● **Alıştırma metni**

+-------+

İnflamasyonun endometriozis patogenezinde rolü ve seks hormonlarının inflamatuar yanıttaki etkisi
ANAHTAR NOKTALAR
Öne Çıkan Noktalar:
Dr. García-Gómez Grubu tarafından “Endometriozis patogenezinde inflamasyon ve inflamazom rolündeki güncel algı”
Arkaplan:
Endometriozis, sıklıkla kronik ve siklik pelvik ağrıya neden olan ve sıklıkla inflamatuar bir hastalık olarak kabul edilen östrojene bağlı ve çok yönlü bir jinekolojik durumdur.
Çoğu durumda ağrı, sinir lifleri üzerindeki endometriyal hücrelerin ve pro-inflamatuar mediatörlerin istilası sonucu oluşmaktadır.
Bu hastalık için gerçek bir tedavi yoktur ve endometriozisi anlamaya dayanan yeni tedavilerin geliştirilmesi son derece önemlidir.
Anahtar noktalar:
Endometriozisteki hormonal dengesizlik temel olarak anjiyogenez, metabolizma ve inflamasyon gibi çoklu hücresel fonksiyonlarda değişime neden olur.

+-------+

● **Veri alıntıları**
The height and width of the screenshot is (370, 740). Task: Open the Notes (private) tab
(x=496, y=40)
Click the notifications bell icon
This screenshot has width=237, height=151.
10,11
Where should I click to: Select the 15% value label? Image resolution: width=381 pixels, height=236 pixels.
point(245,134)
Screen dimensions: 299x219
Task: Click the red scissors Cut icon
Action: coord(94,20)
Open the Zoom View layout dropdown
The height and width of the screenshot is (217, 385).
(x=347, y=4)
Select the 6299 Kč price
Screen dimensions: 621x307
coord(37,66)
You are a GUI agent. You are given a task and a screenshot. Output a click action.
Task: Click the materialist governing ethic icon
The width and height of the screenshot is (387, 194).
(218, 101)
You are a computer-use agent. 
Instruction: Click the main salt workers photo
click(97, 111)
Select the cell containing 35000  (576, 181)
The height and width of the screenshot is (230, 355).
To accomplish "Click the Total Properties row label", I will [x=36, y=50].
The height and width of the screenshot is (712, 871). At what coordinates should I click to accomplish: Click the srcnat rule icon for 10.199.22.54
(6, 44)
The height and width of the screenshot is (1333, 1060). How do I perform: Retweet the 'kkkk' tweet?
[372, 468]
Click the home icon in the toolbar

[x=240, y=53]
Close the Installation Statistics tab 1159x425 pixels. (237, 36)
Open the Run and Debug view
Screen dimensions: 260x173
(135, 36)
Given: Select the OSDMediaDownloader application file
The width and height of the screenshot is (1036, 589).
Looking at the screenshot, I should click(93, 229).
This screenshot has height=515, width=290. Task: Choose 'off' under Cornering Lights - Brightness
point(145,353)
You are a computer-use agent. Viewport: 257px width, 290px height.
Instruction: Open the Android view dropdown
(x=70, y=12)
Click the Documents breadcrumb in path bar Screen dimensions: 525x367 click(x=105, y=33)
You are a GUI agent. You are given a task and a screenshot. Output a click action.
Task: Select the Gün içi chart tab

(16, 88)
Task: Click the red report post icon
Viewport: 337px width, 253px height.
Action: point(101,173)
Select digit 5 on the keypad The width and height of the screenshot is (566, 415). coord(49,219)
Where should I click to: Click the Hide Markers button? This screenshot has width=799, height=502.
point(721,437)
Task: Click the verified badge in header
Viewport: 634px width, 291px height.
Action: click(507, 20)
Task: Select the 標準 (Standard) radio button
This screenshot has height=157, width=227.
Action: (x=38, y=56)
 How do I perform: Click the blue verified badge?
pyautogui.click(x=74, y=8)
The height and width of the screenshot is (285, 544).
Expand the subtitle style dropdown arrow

+-------+

● **Görevleri tamamlayın**
A) Endometriozis metnindeki "Bu hastalık için gerçek bir tedavi yoktur ve endometriozisi anlamaya dayanan yeni tedavilerin geliştirilmesi son derece önemlidir." cümlesi İngilizceye nasıl çevrilir?
B) Endometriozis metnini son cümlesinden sonra birkaç cümleyle sürdürün.
Kayıtlar başka bir kaynaktan alınmıştır.

● **Görev yanıtları**
A) There is no real cure for this disease, and the development of new treatments based on understanding endometriosis is extremely important.

B)
Nükleer reseptörlerin aktivitesi endometrioziste de değişmiştir.
Endometriozisteki farklı transkriptomik değişiklikler, değişmiş gen ekspresyonunun inflamatuar yolları etkilediği bulunmuştur.
İnflamazomlar, piropitozisi (inflamatuar bir hücre ölümü formu) ve inflamasyonda anahtar bir enzim olan Kaspaz 1’in aktivasyonunu kontrol eden karmaşık moleküler yapılardır.
İnflamazom bileşeninin, NLRP3, endometrioziste kritik yolları aktive eden östrojen reseptörü ile etkileşimi bulunmuştur.
İnflamasyonu inhibe etmek için çeşitli potansiyel ilaçlar ve alternatif tedaviler olabilir:
Crocin, bazı çiçeklerde ve safranda bulunan bitkisel bir bileşiktir ve anti-inflamatuar ve anti-proliferatif özelliklere sahip.
Nobiletin, NF-kB aktivasyonunu inhibe etme kapasitesine sahip narenciye kabuğundan izole edilmiş bir flavonoid.
Statinler ailesine ait olan Simvastatin, bir babun endometriozis modelinde de etkisi gösterildi.
Endometriozisli kadınlarda terapötik ajanların etkinliğini belirlemek için daha fazla çalışma yapmak hala gereklidir.
Endometriozisin patogenezini aydınlatmak için daha fazla in vivo ve klinik çalışmalar gereklidir.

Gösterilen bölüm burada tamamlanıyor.